## BRIEF
Rewrite the items as a numbered list, starting with the line that contains "At what coordinates" and continuing through the end of the items, with blank lines and pictures left out.

## DATA PROVIDED
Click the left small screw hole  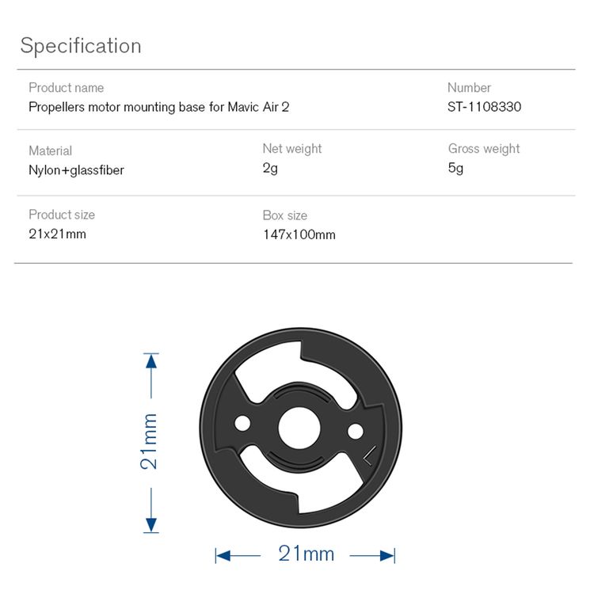242,423

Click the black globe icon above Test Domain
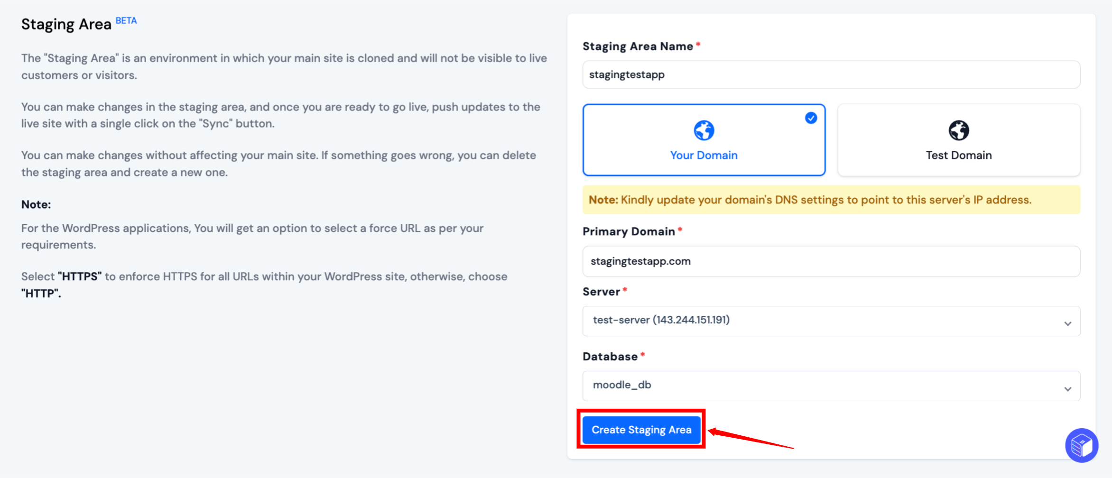coord(959,130)
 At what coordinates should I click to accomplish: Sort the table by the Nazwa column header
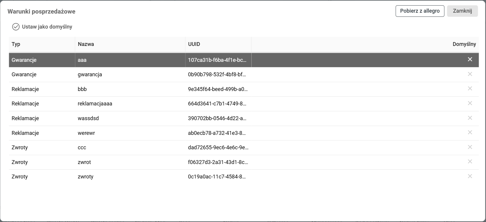pos(86,44)
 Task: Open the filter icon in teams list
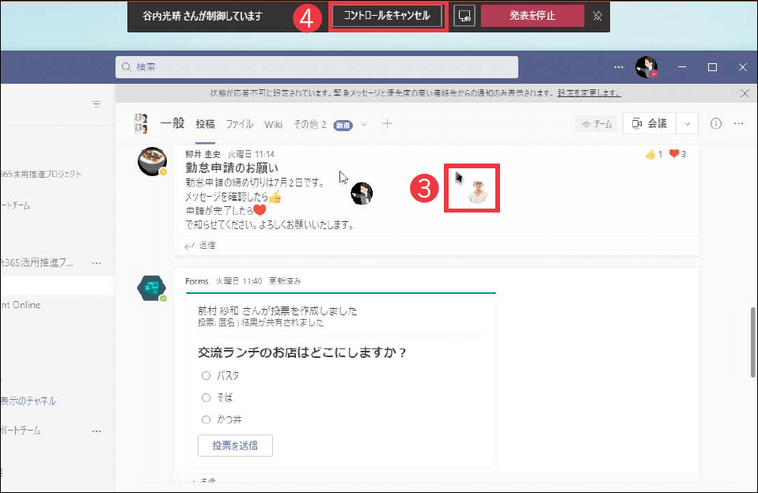click(97, 104)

## WORKED ANSWER
1.  At what coordinates should I click to accomplish: Sort the table by the Nazwa column header
2. pos(86,44)
3.  Task: Open the filter icon in teams list
4. click(97, 104)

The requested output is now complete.